Comment peut on écrire l'histoire d'un banni de l'Histoire sans pleurer face aux manques de sources, de détails, dans un terrain vague et cahoteux? C'est le défi que se donne Amin Maalouf dans ce livre, sans doute une biographie romancée ou un roman biographique. C'est en effet par la fiction que Maalouf s'extirpe de ce manque cruel d'informations.
L'histoire méconnue de Mani à l'époque où Rome domine tous les sujets en occident. À une époque où le christianisme s'exporte. Entre l'Europe et l'Asie. Une autre ère. Pas de Père un Jumeau. Pas d'Eglise un Espoir...

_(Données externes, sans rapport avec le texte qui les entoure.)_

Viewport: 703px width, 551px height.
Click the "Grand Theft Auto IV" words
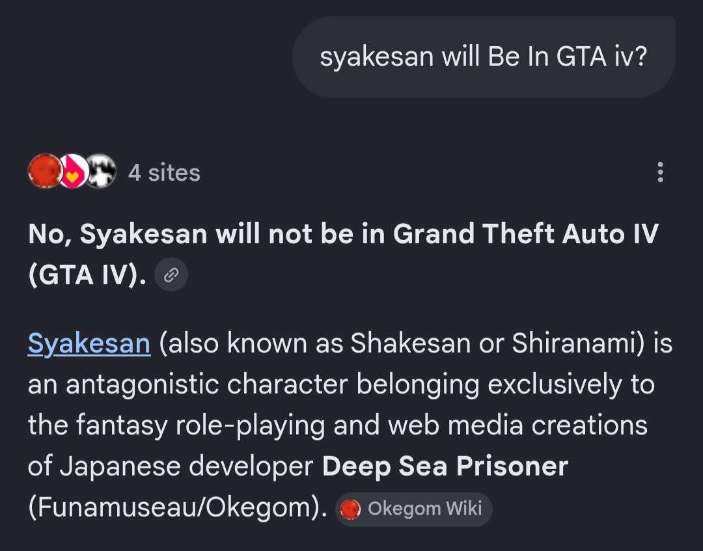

L'épilogue est comme un manifeste contre la bêtise humaine qui de génération en génération, de siècles en siècles, n'a cessé de bafouer ce nom: Mani. Et l'auteur prend le parti de l'opposition en tentant de reconstituer la vie du prophète. Et il le fait avec classe et finesse, en donnant à son protégé l'humour, l'amour, la force et la confiance nécessaire à se faire aimer. Le sympathique Mani (je ne parle pas du mammouth de l'âge de glace) dans le visage que Maalouf lui donne, a des traits caractéristiques de prophète, nombreuses sont d'ailleurs les allusions aux autres prophètes (Jésus Bouddha ou Zoroastre), mais il a aussi les traits d'un ami. En quelque sorte nous sommes, lecteurs, en ayant choisi de lire ce livre, des disciples.

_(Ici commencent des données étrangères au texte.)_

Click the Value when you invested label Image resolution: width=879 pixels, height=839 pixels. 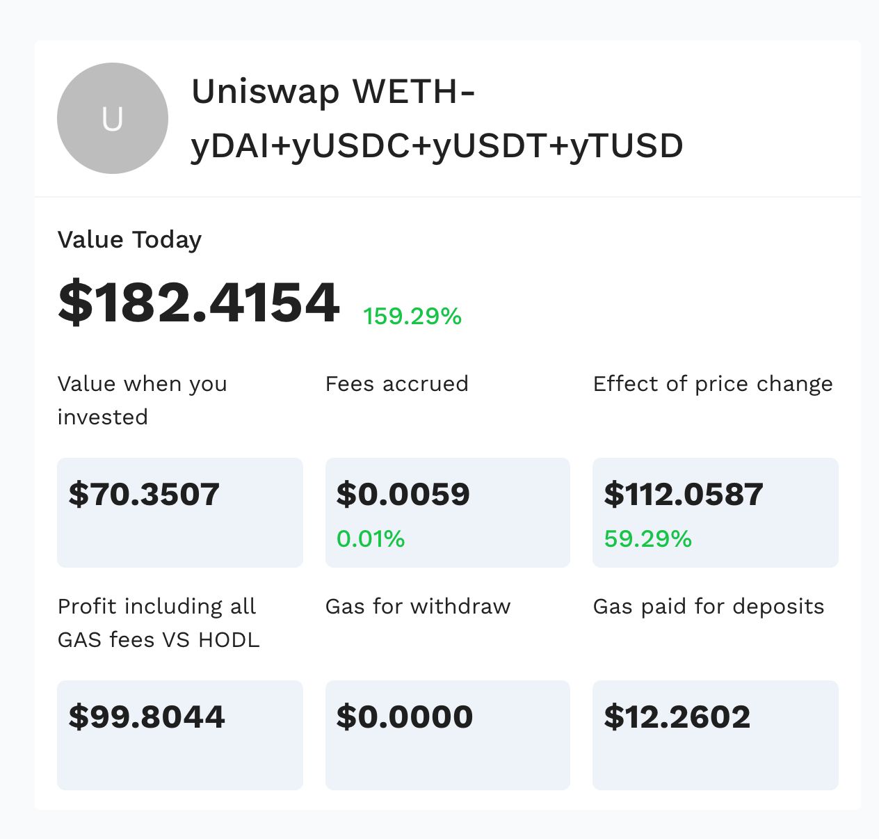142,400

Maalouf se place donc dans une position de romancier, de mémorialiste, et d'historien. Le narrateur qui parle en italique ou au futur pour expliquer les conséquences de certains actes, c'est le narrateur historique, qui prend des distances par rapport à l'histoire romanesque pour se lancer dans une réflexion sur l'Histoire.
Voilà ce que Maalouf intègre dans ce roman qui se lit facilement grâce à un style littéraire très agréable et recherché, et qui nous fait rire, sourire, râler, pleurer... bref un excellent bouquin!!!